Comparison of the results obtained for the acetylation of benzyl alcohol catalyzed by PS/GaCl3 with those obtained by some reported catalysts.
| Entry | Catalyst (mol %) | Conditions | Time (min) | Yield (%) | Ref. |
| 1 | BiCl3 (10) | CH3CN, reflux | 35 | 98 | [19] |
| 2 | Bi(TFA)3 (5) | CH3CN, reflux | 60 | 96 | [19] |
| 3 | CoCl2 (0.5) | CH3CN, RT | 240 | 98 | [14] |
| 4 | Montmorillonite KSF (20 mg) | Solvent-free, RT | 60 | 90 | [16] |
| 5 | ZeoliteHSZ-360 (20 mg) | Solvent-free, 60 °C | 60 | 84 | [17] |
| 6 | Saccharinsulfonic acid (13 mg) | CH2Cl2/reflux | 120 | 90 | [39] |
| 7 | Gd(OTf)3 (0.1) | CH3CN, RT | 30 | 97 | [43] |
| 8 | Cobalt(II) salen complex (1) | Solvent-free, 50 °C | 45 | 99 | [42] |
| 9 | Cu(BF4)2.XH2O | Solvent-free, RT | 60 | 96 | [31] |
| 10 | Cp2ZrCl2 (1) | Solvent-free, RT | 10 h | 93 | [26] |
| 11 | TaCl5 (10) | CH2Cl2, RT | 120 | 96 | [20] |
| 12 | Mn(III) salen complex (7) | Toluene, 80 °C | 6 h | 93 | [42] |
| 13 | HBF4-SiO2 (1) | Solvent-free, RT | 60 | 94 | [30] |
| 14 | InCl3 (0.1) | Solvent-free, RT | 30 | 85 | [44] |
| 15 | Ph3P+CH2COCH3Br− (5) | Solvent-free, RT | 35 | 96 | [45] |
| 16 | [Mn(III)(haacac)Cl] complex | CH3NO2, RT | 5 h | 97 | [46] |
| 17 | LiOTf (20) | Solvent-free, RT | 12 h | 97 | [47] |
| 18 | PS/GaCl3 (10) | CH2Cl2, RT | 25 | 97 | Table 2 |
3.3 Catalyst reusability
Finally, the reusability of the catalyst was tested in the acetylation reaction of benzyl alcohol with acetic anhydride as a model substrate.
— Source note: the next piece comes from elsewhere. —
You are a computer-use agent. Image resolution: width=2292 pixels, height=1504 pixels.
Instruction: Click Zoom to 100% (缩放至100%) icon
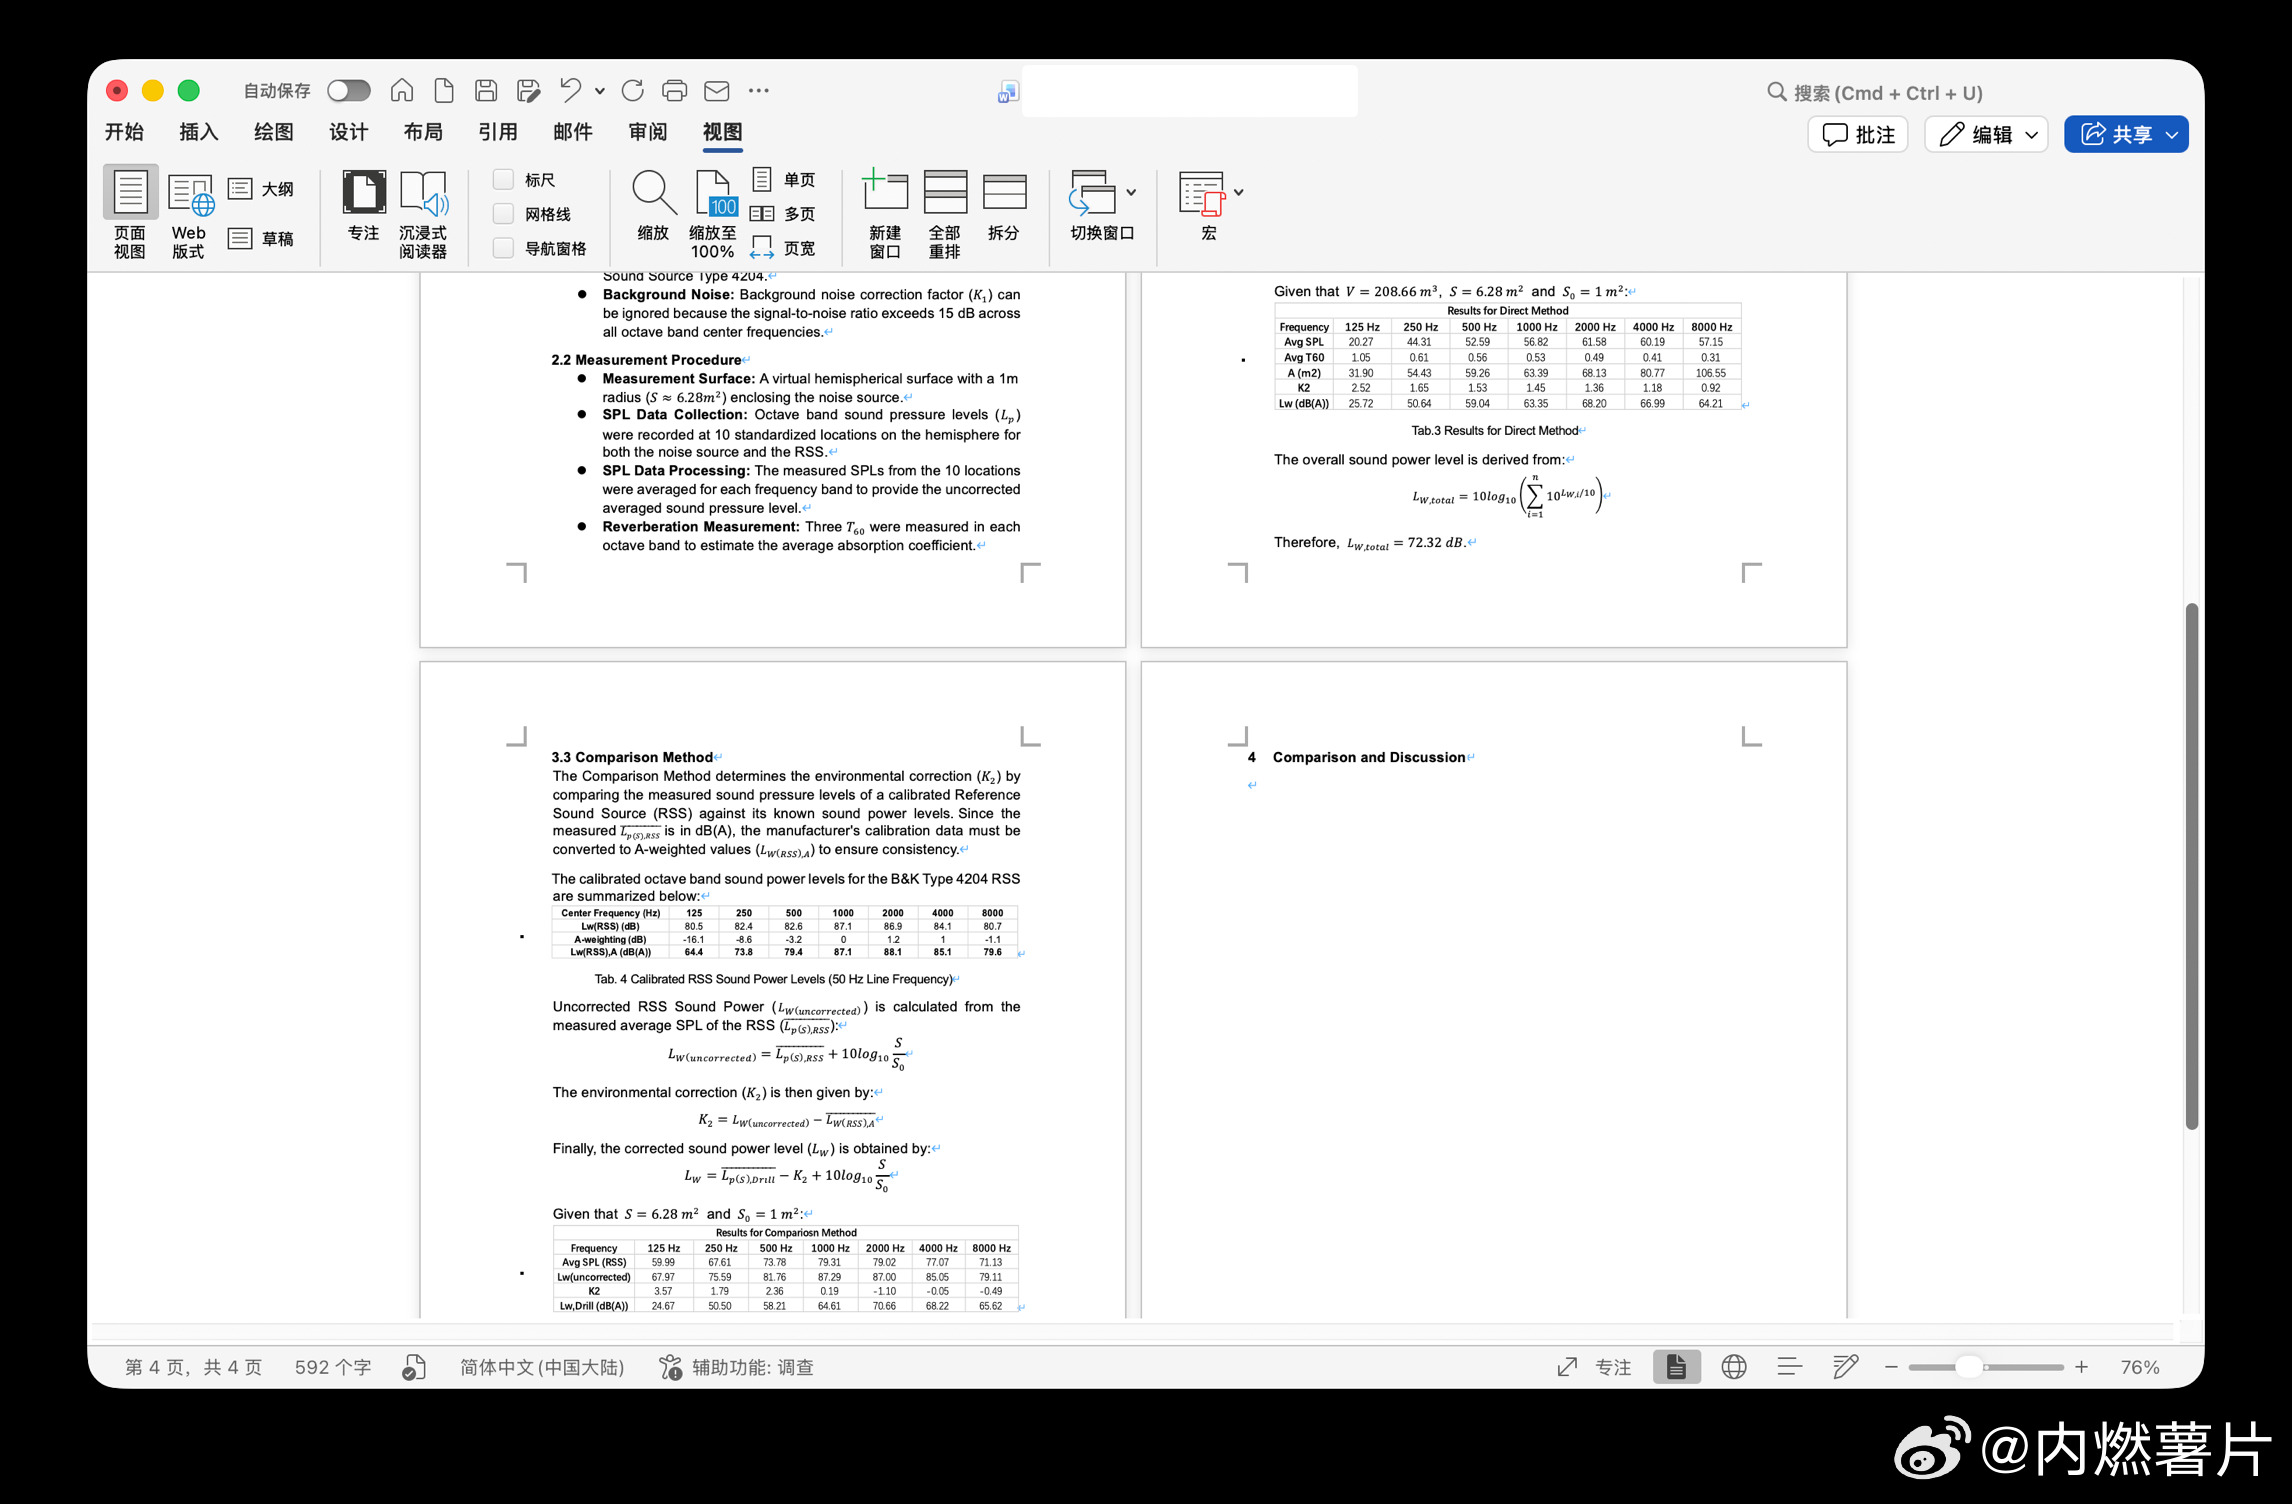713,194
For each of the repeated reactions, the catalyst was filtered, washed exhaustively with methylene chloride and diethyl ether, respectively, and dried before using with fresh benzyl alcohol and Ac2O. The catalyst was consecutively reused six times with negligible loss in its activity or a negligible catalyst leaching, and also there is no need for regeneration (Table 5).
| Run | Benzyl acetate (%)c | Time (min) |
| 1 | 97 | 25 |
| 2 | 97 | 25 |
| 3 | 96 | 25 |
| 4 | 96 | 25 |
| 5 | 95 | 25 |
| 6 | 94 | 25 |
a The capacity of the catalyst after six uses was 0.38 mmol GaCl3 per gram.
b Reaction conditions: benzyl alcohol (1 mmol), Ac2O (1.1 mmol), PS/GaCl3 (0.1 mmol), CH2Cl2 (5 mL)
c Isolated yield.
4 Conclusion
In conclusion, in this article a simple, mild, efficient and highly chemoselective method for both acetylation and benzoylation of alcohols and phenols using stable and heterogeneous polystyrene-supported gallium trichloride is reported. The short reaction times, high to excellent yields, low cost, easy preparation and handling of the polymeric Lewis acid catalyst are the advantages of the present method. In addition, the use of water-tolerant PS/GaCl3 has resulted in a reduction in the unwanted and hazardous waste and minimum amount of product contamination with metal that is produced during conventional homogeneous processes. Most importantly, the work-up is reduced to a mere filtration and evaporation of the solvent. Finally, this catalytic system showed a good catalytic activity in these reactions and this polymeric catalyst can be recovered unchanged and used again at least six times with negligible loss in its activity. The other applications of PS/GaCl3 is currently under investigation and will be reported in due course.